Cross-cultural adaptation occurs when people from one culture move to a different culture, learning the rules, societal norms, customs and language of the new culture.
By bringing their existing thoughts, feelings, behaviors, and beliefs with them, a person will integrate that into their new society while adjusting and accepting to the new standards, thereby creating a multicultural person.
Person visiting foreign to leave behind barriers to cultural adaptation knows that being in a new place can be daunting.
Foreign scenery, as foreigners try to integrate with the local folk’s number of norms and even other languages, dialects often intimidate new arrivals to any foreign land.
For those willing to adapt, however, the rewards of unifying with a new culture and people are numerous.

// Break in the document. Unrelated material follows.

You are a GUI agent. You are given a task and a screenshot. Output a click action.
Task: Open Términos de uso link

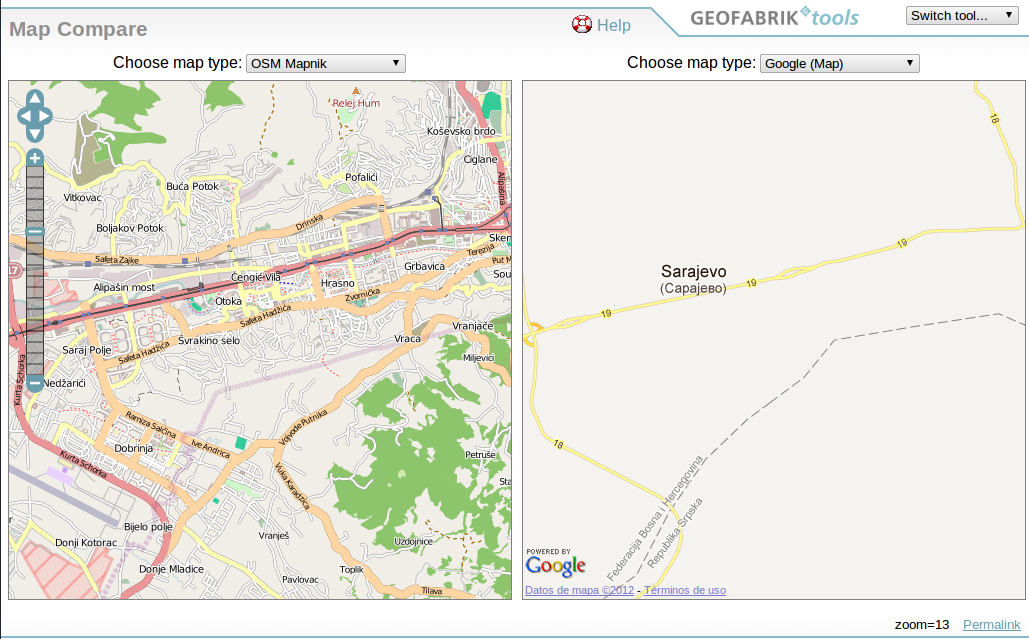pyautogui.click(x=685, y=590)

Here discussed the steps to building an organizational culture;
- Teach It.
- Define It.
- Live It.
- Measure It.
- Reward It.
The more and more effectively we teach people what we are looking for in our culture, the more likely it will become the reality. Whatever orientation and training work you’re doing, you should talk about the kind of culture you’re going after.

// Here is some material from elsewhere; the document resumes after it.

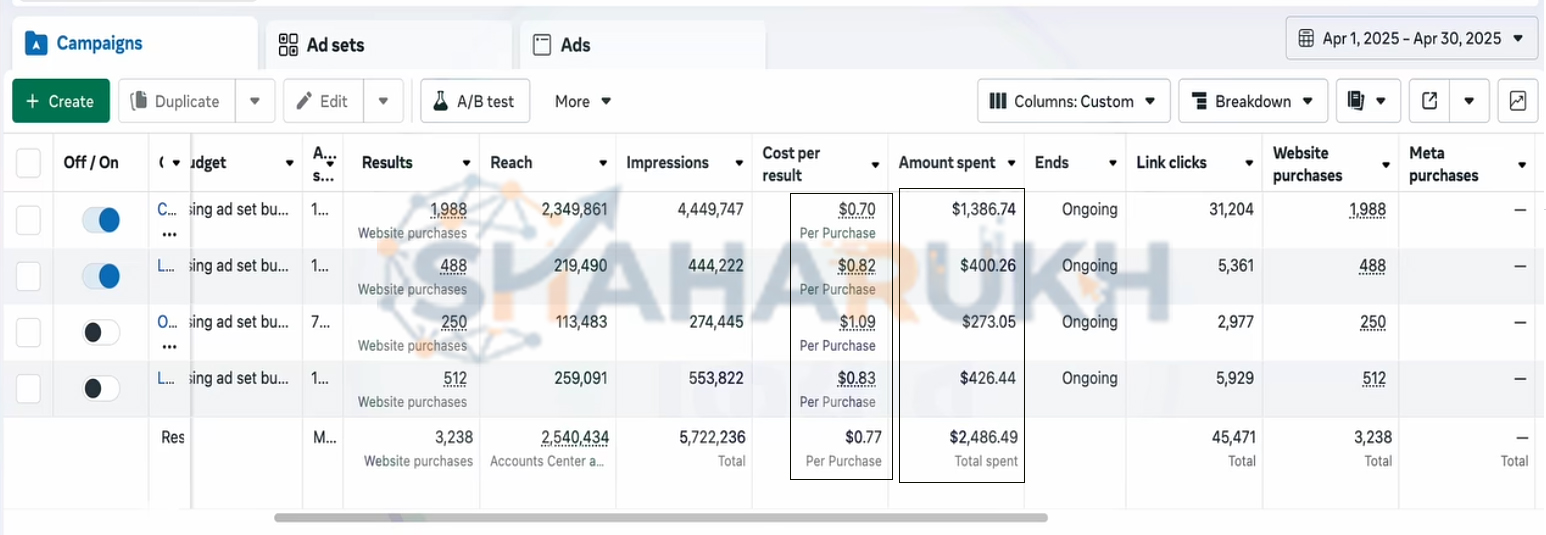Turn off the first campaign toggle

coord(101,220)
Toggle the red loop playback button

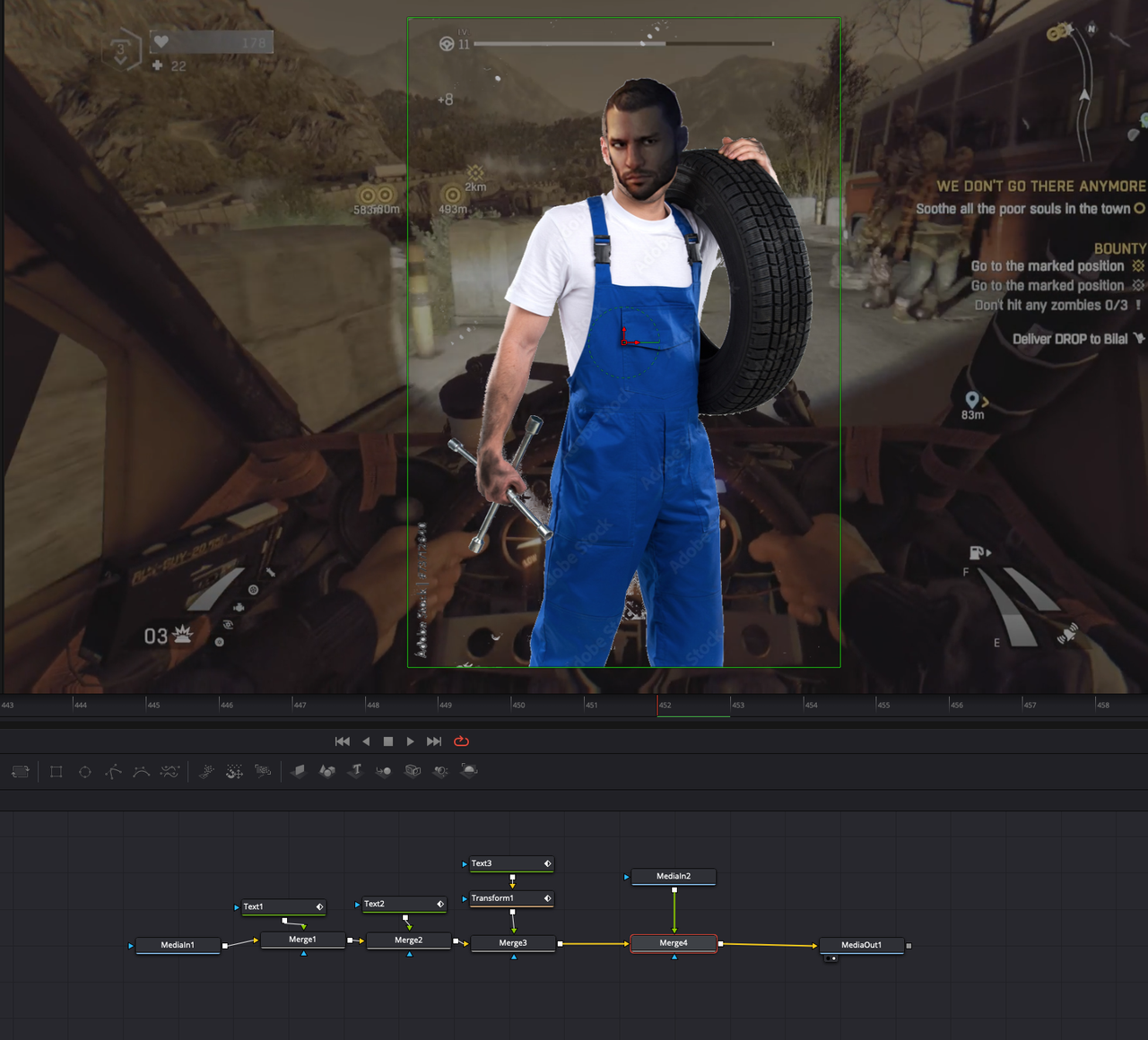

Describe the way you’d like things to be working. Talk about the informal ways in which you envision the group working together, the way you want the customer experience to feel, etc.

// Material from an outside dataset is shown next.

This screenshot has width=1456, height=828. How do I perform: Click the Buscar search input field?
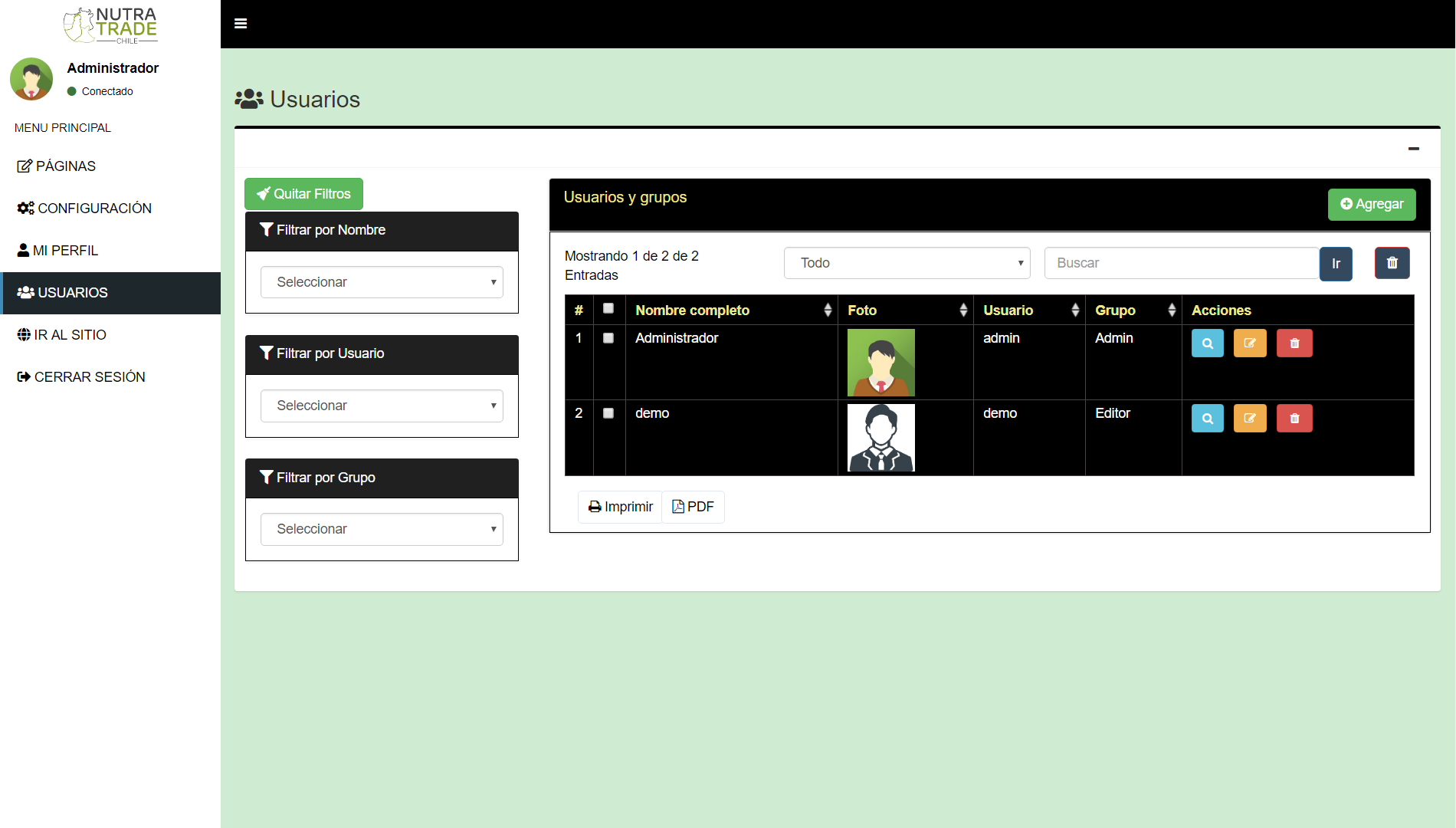1181,263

If you have a number of leaders running your organization, you may not, immediately have full agreement on what your desired culture is. In that case, there must be a hard discussion amongst the key decision makers so that you can reach a consensus.
Putting the vision in writing is an essential element of making it successful.
When the dialogue stays verbal only, it’s inevitable that everyone will leave the room with a different version of what was agreed upon. Documenting it is far more likely to help you get where you want to go.
Culture is very little about what we say, and very much about what we do. If we don’t live it, it’s never going to play out as we want.
Organizational culture is built slowly over time, not with a quick decision or the writing of a big check. This is especially critical for the leaders in our organizations; the staff sees everything we do.
I remind myself that every action I take and every word I speak will have an impact on how our organizational culture develops. Pretending that my words, actions, and attitudes don’t impact it significantly would be to live in denial.
Once we’ve identified the key elements of our desired culture and written them down, we must measure our success in making them a (cultural) reality.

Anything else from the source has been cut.